# Classifier Evaluation Lab

* Copy&paste your model for homework5 model
* Add grid search and train
* Compare performance
* Which one is better? Explain?

In [1]:
import pandas as pd
import numpy as np
import matplotlib.pyplot as plt
%matplotlib inline

from sklearn.pipeline import Pipeline
from sklearn.impute import SimpleImputer
from sklearn.preprocessing import StandardScaler, OneHotEncoder
from sklearn.compose import ColumnTransformer
from sklearn.linear_model import LogisticRegression
from sklearn.model_selection import train_test_split, GridSearchCV
from sklearn.metrics import accuracy_score

df = pd.read_csv('https://raw.githubusercontent.com/msaricaumbc/DS_data/master/ds602/log_reg/employee-turnover-balanced.csv')
df.head()

Unnamed: 0,left_company,age,frequency_of_travel,department,commuting_distance,education,satisfaction_with_environment,gender,seniority_level,position,satisfaction_with_job,married_or_single,last_raise_pct,last_performance_rating,total_years_working,years_at_company,years_in_current_job,years_since_last_promotion,years_with_current_supervisor
0,No,37,Travel_Rarely,Sales,16,4,4,Male,2,Sales Executive,3,Divorced,19,3,9,1,0,0,0
1,No,39,Travel_Rarely,Research & Development,3,2,3,Male,2,Laboratory Technician,3,Divorced,15,3,11,10,8,0,7
2,No,52,Travel_Frequently,Research & Development,25,4,3,Female,4,Manufacturing Director,4,Married,22,4,31,9,8,0,0
3,No,50,Non-Travel,Sales,1,3,4,Female,2,Sales Executive,3,Married,12,3,19,18,7,0,13
4,No,44,Travel_Rarely,Research & Development,4,3,4,Male,2,Healthcare Representative,2,Single,12,3,10,5,2,2,3


In [2]:
#model from homework 5
numerical_vars = ['age', 'commuting_distance', 'education', 'satisfaction_with_environment', 'seniority_level', 'satisfaction_with_job', 'last_raise_pct', 'last_performance_rating', 'total_years_working', 'years_at_company', 'years_since_last_promotion', 'years_with_current_supervisor']
categorical_Vars = ['frequency_of_travel', 'department', 'gender', 'position' , 'married_or_single']

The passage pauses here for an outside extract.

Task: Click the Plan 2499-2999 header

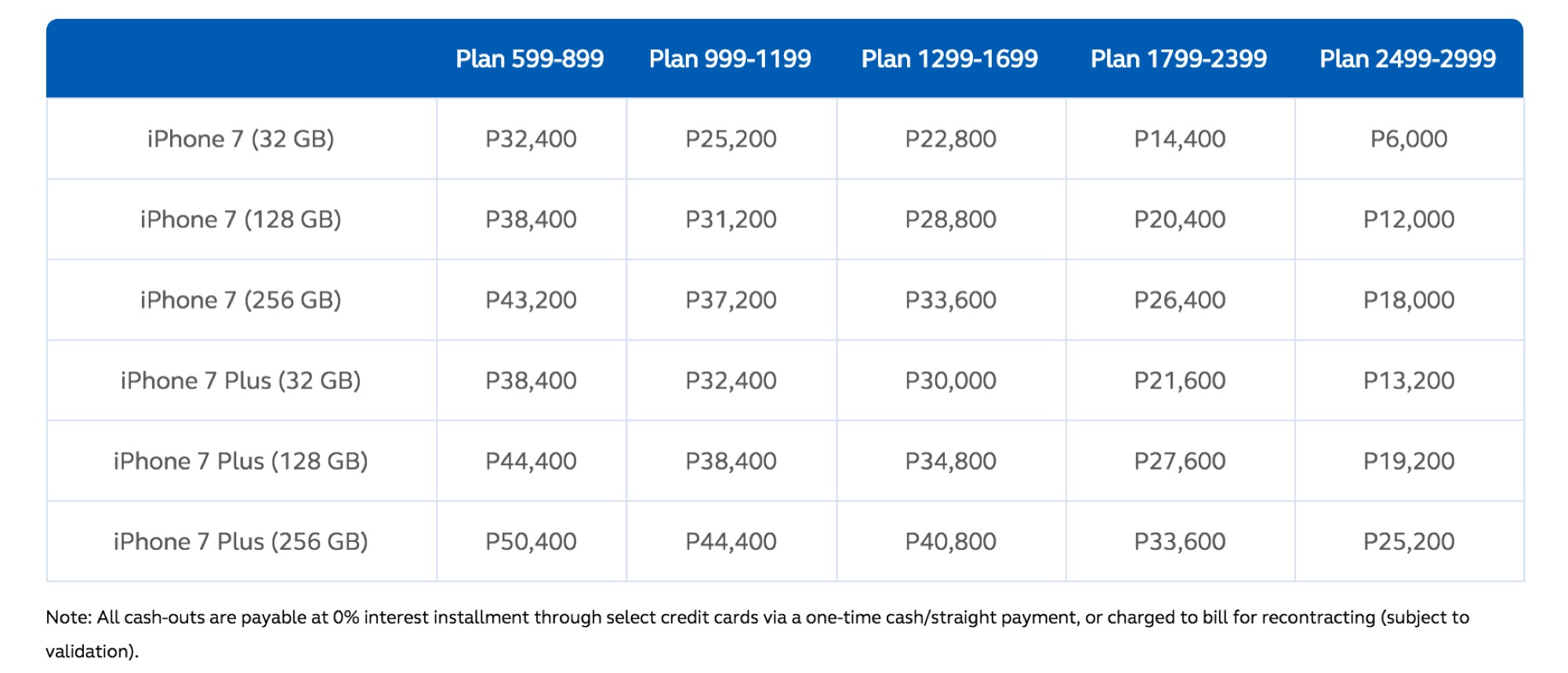Action: (x=1407, y=59)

Xtrain, Xtest, ytrain, ytest = train_test_split(
    df[numerical_vars + categorical_Vars],
    df['left_company'],
    test_size=0.2,
    random_state=124
)


num_pipeline = Pipeline([
    ('imputer', SimpleImputer(strategy='median')),
    ('scaler', StandardScaler())
])

cat_pipeline = Pipeline([
    ('encoder', OneHotEncoder(handle_unknown='ignore'))
])

preprocessor = ColumnTransformer([
    ('num', num_pipeline, numerical_vars),
    ('cat', cat_pipeline, categorical_Vars)
])

logreg_pipeline = Pipeline([
    ('preprocessor', preprocessor),
    ('logreg', LogisticRegression(max_iter=1000))
])

logreg_pipeline.fit(Xtrain, ytrain)

train_preds = logreg_pipeline.predict(Xtrain)
test_preds = logreg_pipeline.predict(Xtest)

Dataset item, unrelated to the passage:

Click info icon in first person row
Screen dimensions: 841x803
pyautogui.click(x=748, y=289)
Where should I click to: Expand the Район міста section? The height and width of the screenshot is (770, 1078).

train_acc = accuracy_score(ytrain, train_preds)
test_acc = accuracy_score(ytest, test_preds)

print(f"Training accuracy: {train_acc}")
print(f"Test accuracy: {test_acc}")

Training accuracy: 0.72625
Test accuracy: 0.655


In [3]:
#grid search for hyper paremeter tuning
param_grid = {
    'preprocessor__num__imputer__strategy': ['mean', 'median'],
    'logreg__C': [0.1, 1, 10],
    'logreg__solver': ['lbfgs', 'newton-cg', 'liblinear', 'sag', 'saga'],
}


grid_search = GridSearchCV(logreg_pipeline, param_grid, cv=5, n_jobs=-1)

grid_search.fit(Xtrain, ytrain)

print("Best hyperparameters: ", grid_search.best_params_)
print("Best accuracy score: ", grid_search.best_score_)

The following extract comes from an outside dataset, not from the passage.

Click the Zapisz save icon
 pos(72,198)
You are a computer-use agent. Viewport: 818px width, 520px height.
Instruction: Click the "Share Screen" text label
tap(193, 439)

Best hyperparameters:  {'logreg__C': 0.1, 'logreg__solver': 'liblinear', 'preprocessor__num__imputer__strategy': 'mean'}
Best accuracy score:  0.6950000000000001


In [4]:
#accuracy on test and train serts
train_preds = grid_search.predict(Xtrain)
test_preds = grid_search.predict(Xtest)

train_acc = accuracy_score(ytrain, train_preds)
test_acc = accuracy_score(ytest, test_preds)

print(f"Training accuracy: {train_acc}")
print(f"Test accuracy: {test_acc}")

Training accuracy: 0.72875
Test accuracy: 0.68


We can see that the model with grid search achieved higher scores on all evaluation metrics, indicating that it performed better than the original model. This is expected because grid search helps to find the best hyperparameters for the model, leading to better performance.